In January 2012, the federal government of Nigeria gave its citizenry a New Year gift: the removal of the petrol subsidy. The President of Nigeria, Dr Goodluck Ebele Jonathan, had suggested 2012 as when the subsidy might be removed, but it came as a shock when he implemented the decision on the first day of January. In response, the citizens have through the Nigeria Labour Congress, Trade Union Congress, professionals associations, activists and celebrities expressed their displeasure.
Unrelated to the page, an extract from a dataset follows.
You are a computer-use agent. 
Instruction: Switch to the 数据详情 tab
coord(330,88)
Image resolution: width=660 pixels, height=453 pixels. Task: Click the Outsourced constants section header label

The past week has seen a nationwide strike and a series of peaceful protests. This strike action, which began on January 9 2012, has crippled the nation's economic activities. Protests meanwhile have recorded the highest turnout in the history of public demonstrations. The effects of the removal of the subsidy is an escalated cost of living as feeding, doing business, transportation, education and other things that depend on electricity become more expensive. This is because most facilities have to utilize petrol-dependent generators in the absence of reliable power from the nation's public utility company.
Though many have serious complaints about the effects of the subsidy removal on their livelihoods, protesters say they are also concerned about corruption, the high cost of governance and growing terrorism. The protesters also complained about the high incomes of government officials and the costs of running a government in Nigeria being higher than those of many developed countries in the world.
On Christmas day in 2011, the Boko Haram terrorist group bombed a group of Christians as they worshipped in churches and still, in 2012, it has not relented. Though not unconnected to politics, some citizens have claimed that the Nigerian government under the leadership of the President is too weak to extinguish the terrorist group. As such, their cry is to have him removed, much like the subsidy itself.
Spokespersons of the government in turn have justified the removal by saying that gangs have been selfishly looting the subsidy disbursement and its removal was the only solution because the cabals of corrupt persons concerned were untouchable.
The demonstrations remain remarkable because they involve an exceptional number of participants. Youths, who are concerned about their future, trooped out en masse to join the protesters nationwide. Unlike previous times, the involvement of so many Nigerians, regardless of their economic status, is an unusual feature of the January protests. The Nigerian citizens have proven that the people of any country matter and that demanding accountability and transparency from national leaders is a civic responsibility.